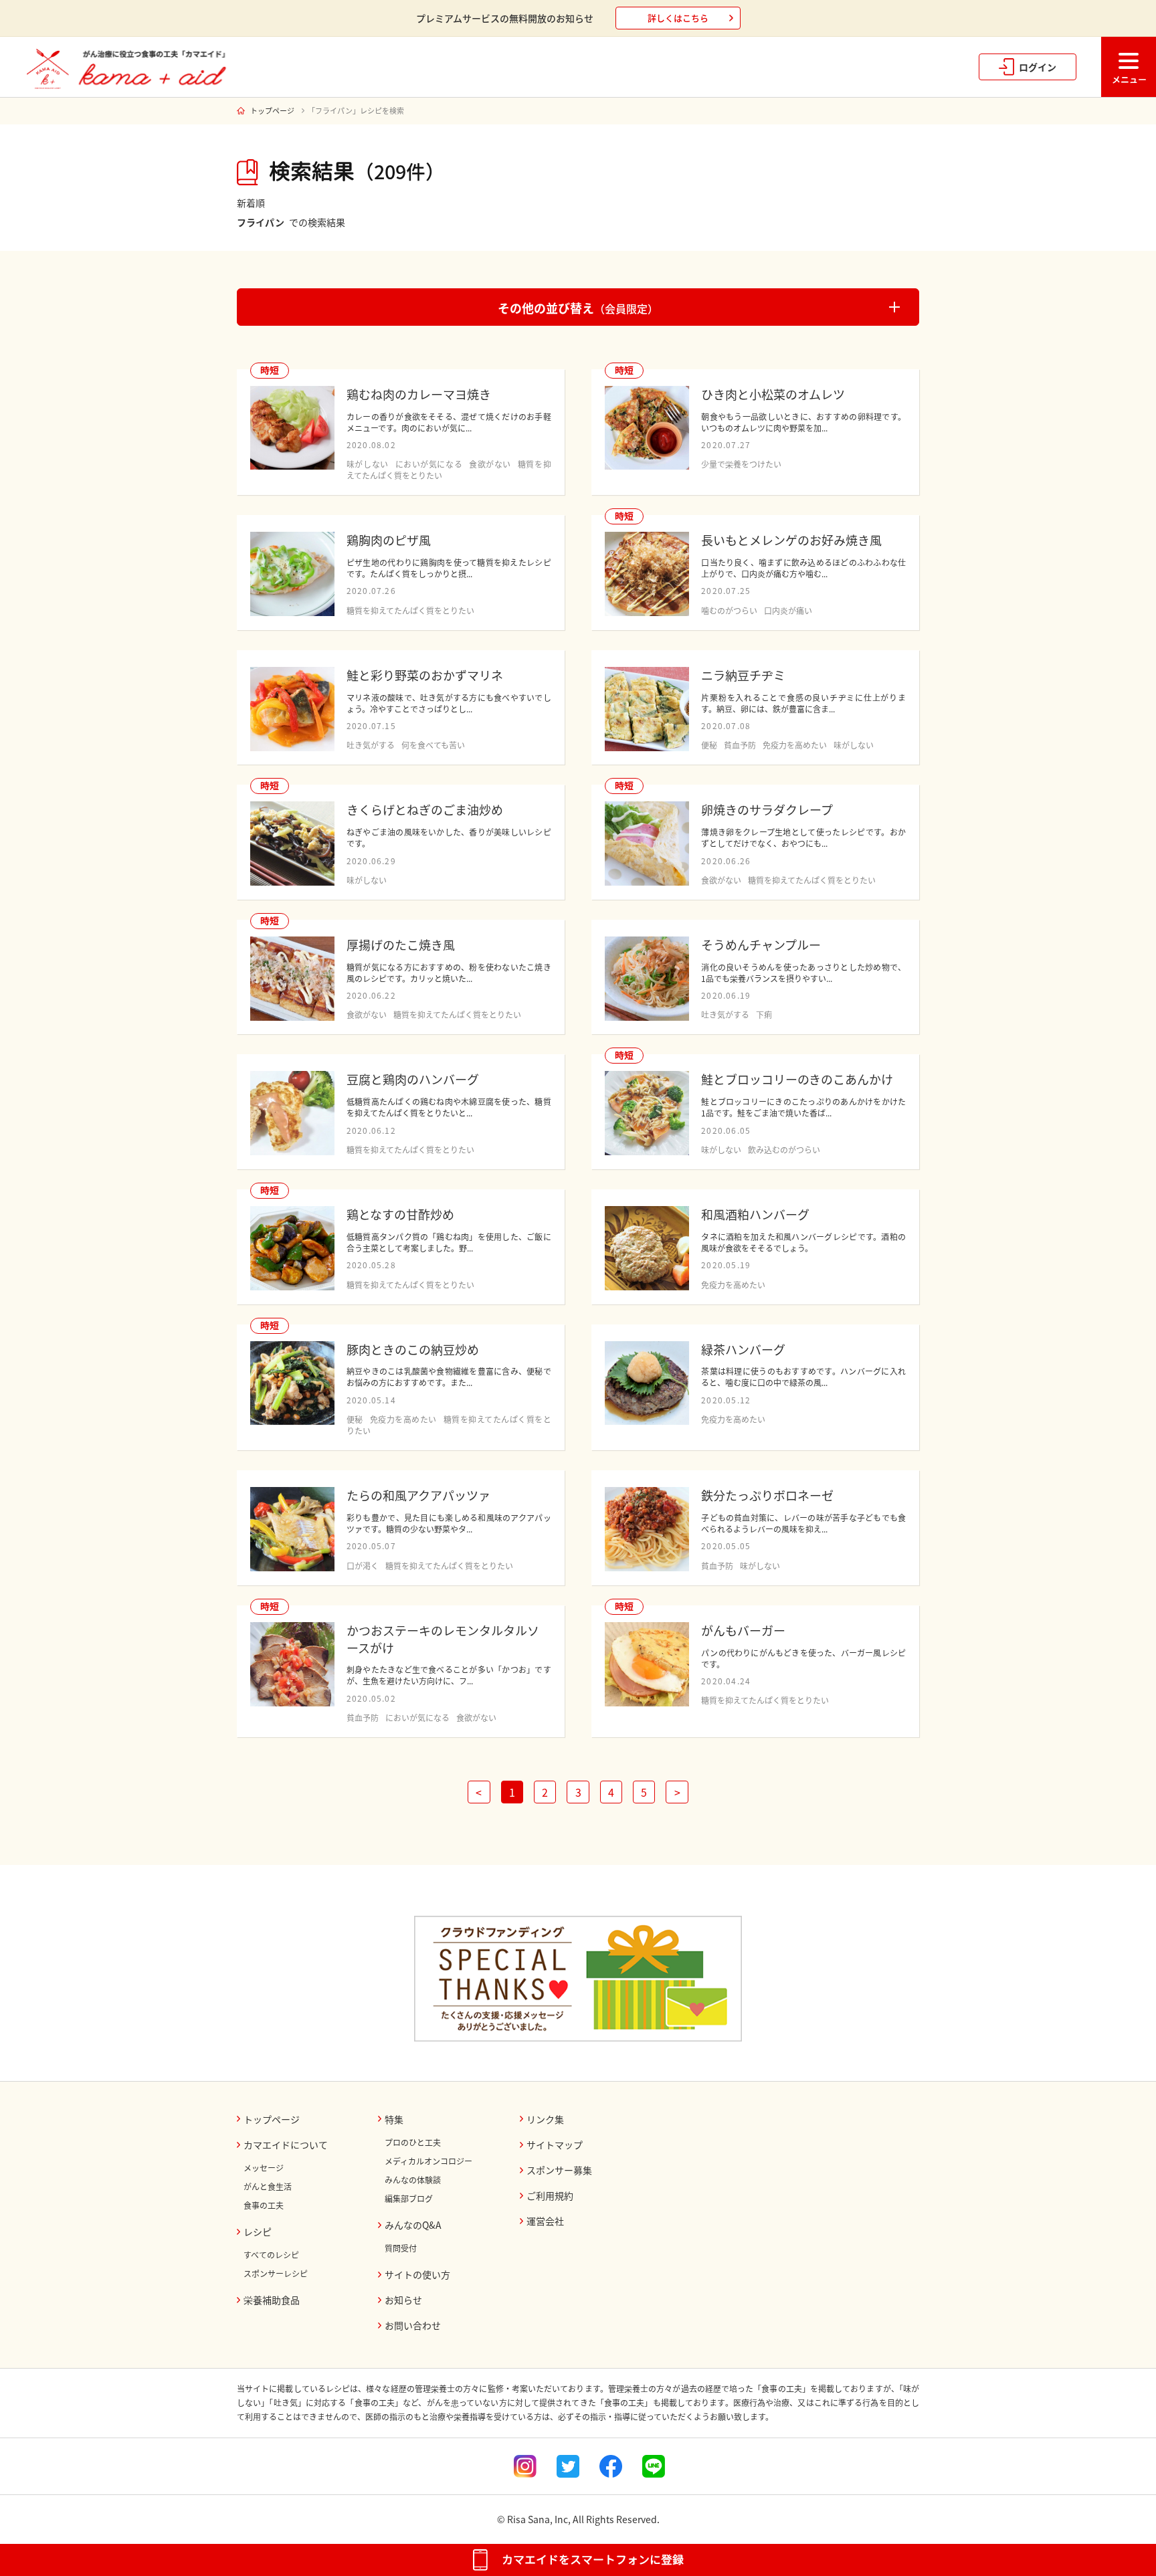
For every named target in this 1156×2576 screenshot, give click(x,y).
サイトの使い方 (417, 2274)
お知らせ (403, 2299)
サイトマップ (554, 2144)
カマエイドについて (286, 2144)
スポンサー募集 (559, 2170)
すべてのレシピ (271, 2255)
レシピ (258, 2231)
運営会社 (545, 2220)
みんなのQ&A (413, 2225)
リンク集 (545, 2119)
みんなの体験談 (413, 2180)
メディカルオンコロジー (428, 2161)
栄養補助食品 (272, 2299)
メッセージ (264, 2168)
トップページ (272, 110)
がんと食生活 (268, 2187)
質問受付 (401, 2248)
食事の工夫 (264, 2205)
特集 (394, 2119)
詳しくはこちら (678, 17)
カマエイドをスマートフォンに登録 (593, 2559)
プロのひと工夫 (413, 2143)
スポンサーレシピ (276, 2274)
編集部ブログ (409, 2199)
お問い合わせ (413, 2325)
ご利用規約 (549, 2195)
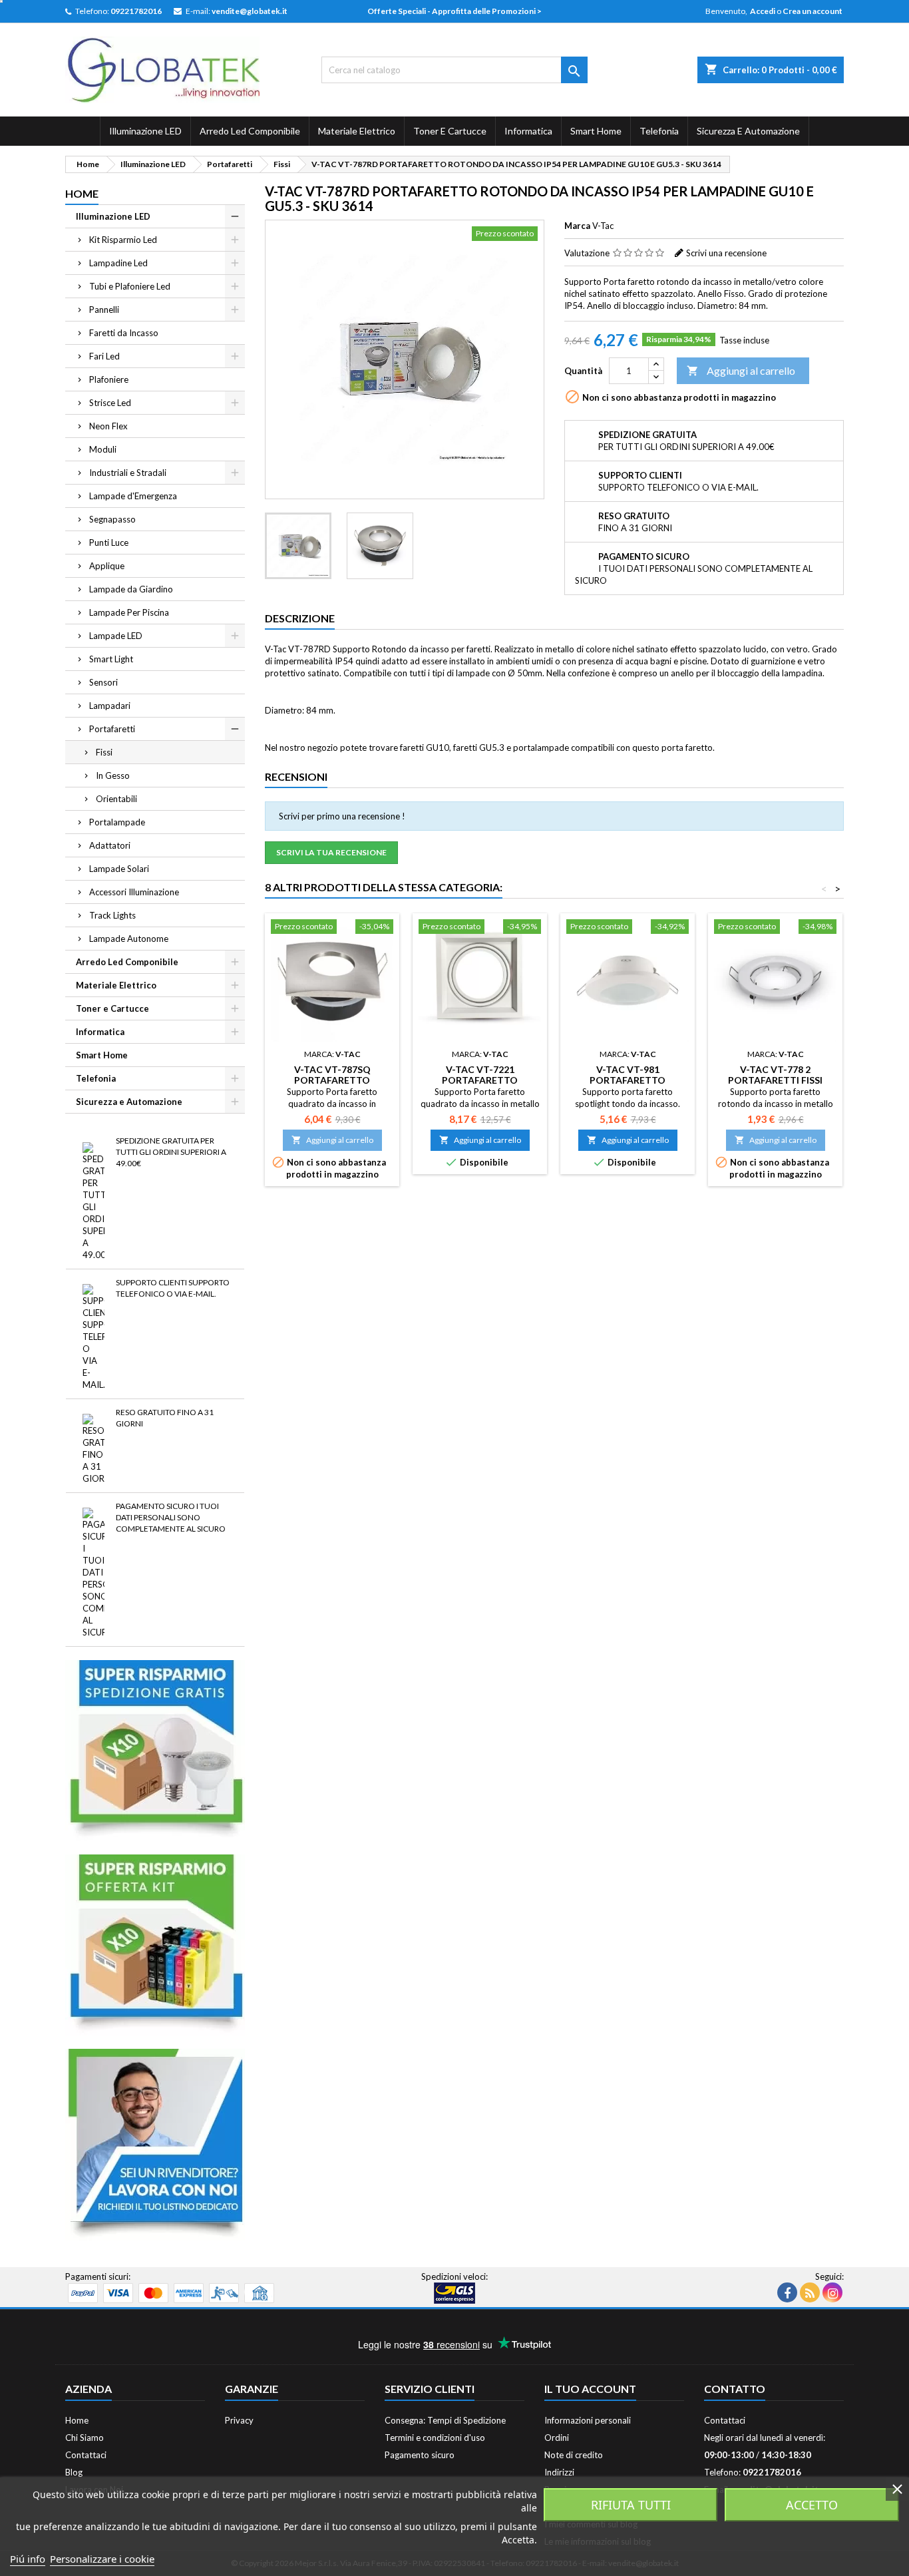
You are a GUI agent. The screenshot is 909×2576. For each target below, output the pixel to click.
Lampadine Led (118, 263)
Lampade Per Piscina (129, 612)
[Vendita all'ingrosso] (155, 2143)
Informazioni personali (587, 2420)
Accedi (762, 11)
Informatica (528, 130)
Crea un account (812, 11)
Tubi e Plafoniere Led (129, 286)
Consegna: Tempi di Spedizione (445, 2420)
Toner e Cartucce (449, 130)
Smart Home (596, 130)
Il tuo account (590, 2388)
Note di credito (573, 2455)
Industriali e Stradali (127, 472)
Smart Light (111, 659)
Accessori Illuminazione (134, 892)
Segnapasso (112, 519)
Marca (577, 225)
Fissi (104, 752)
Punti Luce (108, 542)
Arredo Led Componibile (250, 130)
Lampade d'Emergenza (133, 496)
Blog (74, 2472)
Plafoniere (108, 379)
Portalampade (117, 822)
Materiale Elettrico (356, 130)
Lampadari (109, 705)
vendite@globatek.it (249, 11)
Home (81, 193)
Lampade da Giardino (131, 589)
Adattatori (109, 845)
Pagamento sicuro (419, 2455)
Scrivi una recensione (726, 253)
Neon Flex (108, 426)
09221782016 (136, 11)
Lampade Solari (119, 868)
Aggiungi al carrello (741, 370)
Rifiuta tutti (631, 2505)
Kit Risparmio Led (123, 239)
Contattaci (85, 2455)
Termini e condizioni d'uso (435, 2437)
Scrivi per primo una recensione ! (342, 816)
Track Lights (112, 915)
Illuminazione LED (145, 130)
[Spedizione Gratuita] (155, 1749)
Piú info (27, 2558)
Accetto (812, 2505)
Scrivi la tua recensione (331, 852)
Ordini (556, 2437)
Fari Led (104, 356)
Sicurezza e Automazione (748, 130)
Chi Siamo (84, 2437)
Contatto (734, 2388)
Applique (106, 565)
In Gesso (113, 775)
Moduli (102, 449)
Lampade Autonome (128, 938)
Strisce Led (110, 402)
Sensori (103, 682)
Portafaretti (112, 729)
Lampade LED (115, 635)
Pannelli (104, 309)
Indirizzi (559, 2472)
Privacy (239, 2420)
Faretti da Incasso (123, 332)
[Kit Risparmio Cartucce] (155, 1943)
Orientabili (116, 798)
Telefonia (659, 130)
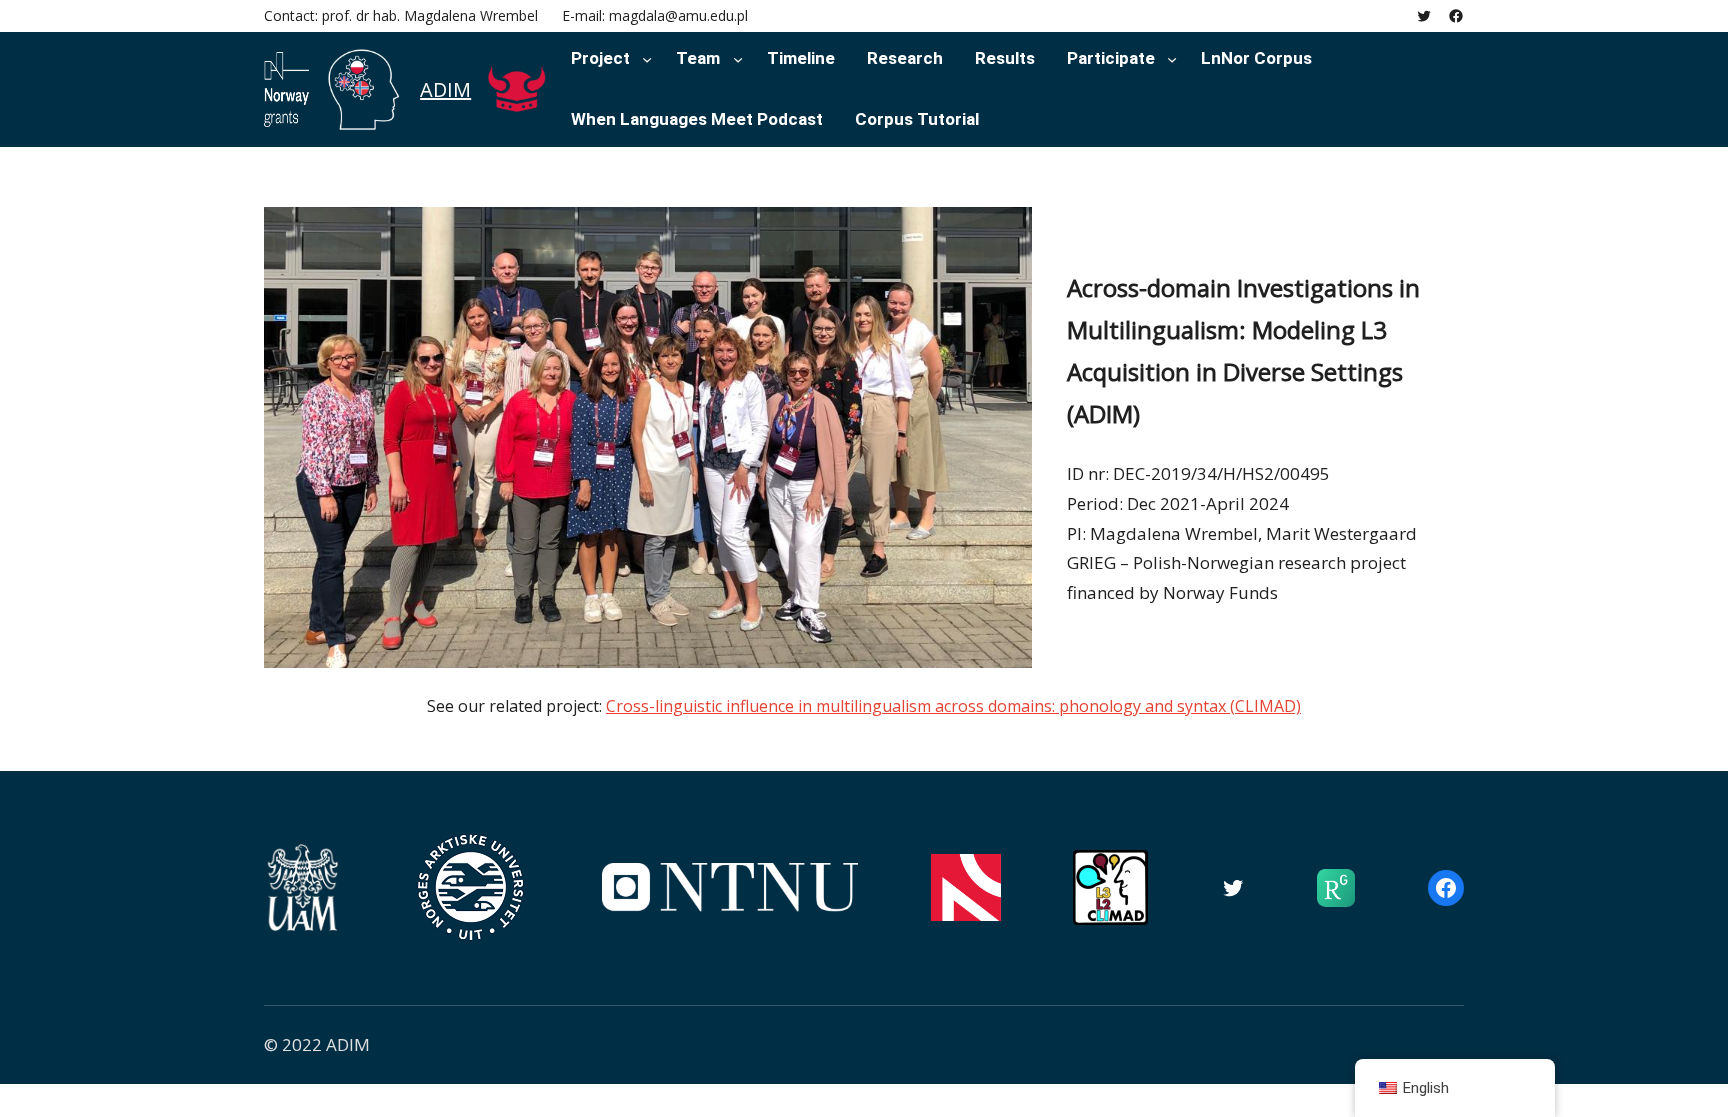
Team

**Work item**:
Copy out each line of the data that includes the string "screenshot".

**Finished task**:
For every named target in this 1156×2576 screenshot, give click(x,y).
You are a GUI agent. The screenshot is 909×2576. For each target below, output the pixel to click.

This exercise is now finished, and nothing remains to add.